What Even Is AI? And Why the Answer Matters More Than You Think
AI has ruined science fiction. At least for me. I remember watching Star Wars as a kid and willingly suspending disbelief: rusty robots that felt like clumsy metal people, C-3PO fluent in millions of languages, a walking stack of memory and social awkwardness but gloriously useless at solving problems.
Our culture is so suffused with talk of AI, equal parts apocalypse and salvation — that those uncomplicated machines no longer look like a believable fantasy. You can’t avoid hearing about Kurzweil’s The Singularity Is Near or the endless debates about AI safety where we project on them every possible future: the promise of miracle cures, or a single machine that out-thinks us all.
Despite how surrounded we now are by AI it has only exploded into our collective consciousness relatively recently. See the Google Ngram chart below showing the prevalence of some key terms relating to AI (AI, artificial intelligence, large language model, machine learning, neural network) over the past ~220 years.

Unsurprisingly, those terms barely appear for most of the record — apart from a couple of quirky false starts in the 19th and mid-20th centuries. Sadly the analysis ends in 2022, but one can only guess how much more those terms have shot up in the meantime.
These days people are quick to equate AI with the LLM based chatbots such as Claude or ChatGPT that have become so ubiquitous. We have forgotten about earlier advances such as Deep Blue, the first computer to beat a chess grandmaster in 1996, or AlphaFold which has revolutionised our understanding of protein folding by predicting final protein structures from amino acid sequences. Not to mention even earlier tries, but that is for a later post on AI history.
From Rules to Shoggoths: Two Paths to AI
So what is Deep Blue and how is it related to the LLMs we are more familiar with today? AI has always been a story of two tribes. On one side, Symbolic AI—the rule-writers. They believed you could capture intelligence by listing out every “if-then” in the world. Expert systems, planning algorithms, Prolog—think of them as obsessive spreadsheet builders who try to model reality cell by cell. Impressive in theory, brittle in practice. Miss a rule and the whole thing crumbles.
The other tribe is Connectionist AI. Instead of writing rules, they throw data at artificial neurons and let the system figure out patterns, essentially growing a system using mountains of data and GPUs. Machine learning, deep learning, and today’s generative models all live here. It’s messy, it’s statistical, but it turns out to scale in a way that hand-coded rules never did.
One camp starts from the top down (logic, rules, definitions), the other from the bottom up (patterns, data, probability).
Shoggoth — The inscrutable matrix of millions of numbers
Our blog parrot in the hero image is looking unhappily at a little "Shoggoth", but what is that? In AI circles, “Shoggoth” is a metaphor drawn from H. P. Lovecraft’s At the Mountains of Madness to describe large language models (LLMs) and other advanced AI systems as formless, alien, powerful entities whose inner workings are mysterious and not fully understood.
The meme has been around for a while but in 2022 was used to represent “GPT-3” and “GPT-3 + RLHF (reinforcement learning from human feedback)” — one being a “raw” Shoggoth, the other with a small smiley-face mask.

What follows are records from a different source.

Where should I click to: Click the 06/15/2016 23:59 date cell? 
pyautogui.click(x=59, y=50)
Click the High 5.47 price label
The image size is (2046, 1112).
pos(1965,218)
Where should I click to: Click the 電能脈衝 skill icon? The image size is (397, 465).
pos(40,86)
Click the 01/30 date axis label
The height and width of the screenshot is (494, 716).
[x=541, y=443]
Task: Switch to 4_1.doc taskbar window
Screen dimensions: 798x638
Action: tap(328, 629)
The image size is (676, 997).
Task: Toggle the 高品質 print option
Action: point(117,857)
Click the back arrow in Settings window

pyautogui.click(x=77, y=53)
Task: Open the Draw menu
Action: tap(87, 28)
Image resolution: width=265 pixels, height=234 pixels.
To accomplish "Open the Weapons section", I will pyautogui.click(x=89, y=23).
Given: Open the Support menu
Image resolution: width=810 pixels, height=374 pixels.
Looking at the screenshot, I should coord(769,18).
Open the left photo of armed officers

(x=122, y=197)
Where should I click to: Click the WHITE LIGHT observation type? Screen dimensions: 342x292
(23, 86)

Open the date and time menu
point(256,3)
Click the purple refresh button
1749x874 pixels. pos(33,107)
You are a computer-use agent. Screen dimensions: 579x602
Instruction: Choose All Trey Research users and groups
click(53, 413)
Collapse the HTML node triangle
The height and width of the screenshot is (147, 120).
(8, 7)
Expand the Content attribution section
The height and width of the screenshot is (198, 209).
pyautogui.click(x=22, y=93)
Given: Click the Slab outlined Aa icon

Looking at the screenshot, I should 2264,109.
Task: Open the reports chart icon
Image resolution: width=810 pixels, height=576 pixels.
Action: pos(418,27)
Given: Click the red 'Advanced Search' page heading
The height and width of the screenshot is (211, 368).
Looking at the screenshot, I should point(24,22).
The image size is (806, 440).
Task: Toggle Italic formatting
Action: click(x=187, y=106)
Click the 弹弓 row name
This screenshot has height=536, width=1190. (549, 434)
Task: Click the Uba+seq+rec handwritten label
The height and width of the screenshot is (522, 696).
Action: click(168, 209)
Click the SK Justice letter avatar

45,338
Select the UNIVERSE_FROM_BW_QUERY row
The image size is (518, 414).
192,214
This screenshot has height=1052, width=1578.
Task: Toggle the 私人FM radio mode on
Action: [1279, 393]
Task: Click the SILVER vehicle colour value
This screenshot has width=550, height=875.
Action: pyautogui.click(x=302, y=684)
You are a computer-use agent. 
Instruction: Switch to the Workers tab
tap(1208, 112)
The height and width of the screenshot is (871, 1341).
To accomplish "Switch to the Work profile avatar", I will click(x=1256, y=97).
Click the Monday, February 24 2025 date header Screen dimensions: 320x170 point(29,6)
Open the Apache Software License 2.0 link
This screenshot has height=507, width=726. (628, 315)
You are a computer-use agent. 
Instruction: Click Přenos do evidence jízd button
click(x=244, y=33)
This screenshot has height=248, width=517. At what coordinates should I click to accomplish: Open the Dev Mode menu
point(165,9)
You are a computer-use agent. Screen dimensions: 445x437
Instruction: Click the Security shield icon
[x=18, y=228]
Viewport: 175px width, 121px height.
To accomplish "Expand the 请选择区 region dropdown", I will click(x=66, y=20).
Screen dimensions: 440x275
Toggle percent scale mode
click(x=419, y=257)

The mask symbolises how developers try to make the AI behave in human-friendly ways, even though the core remains inscrutable.
The Long Road from Spam Filters to ChatGPT
If you zoom into connectionist AI, you can think of the categories as concentric layers, each one a deeper cut into how machines learn.
The outer layer is machine learning: algorithms that pick up patterns from data rather than following hand-coded rules. A spam filter that trains itself on past emails is a simple example—it learns correlations and then generalises.
Inside that sits deep learning. Here the algorithms use stacked neural networks with many layers, which makes them capable of handling far more complex data like images, speech, or natural language. Deep learning is what powers image recognition on your phone, voice assistants like Siri, or real-time translation tools.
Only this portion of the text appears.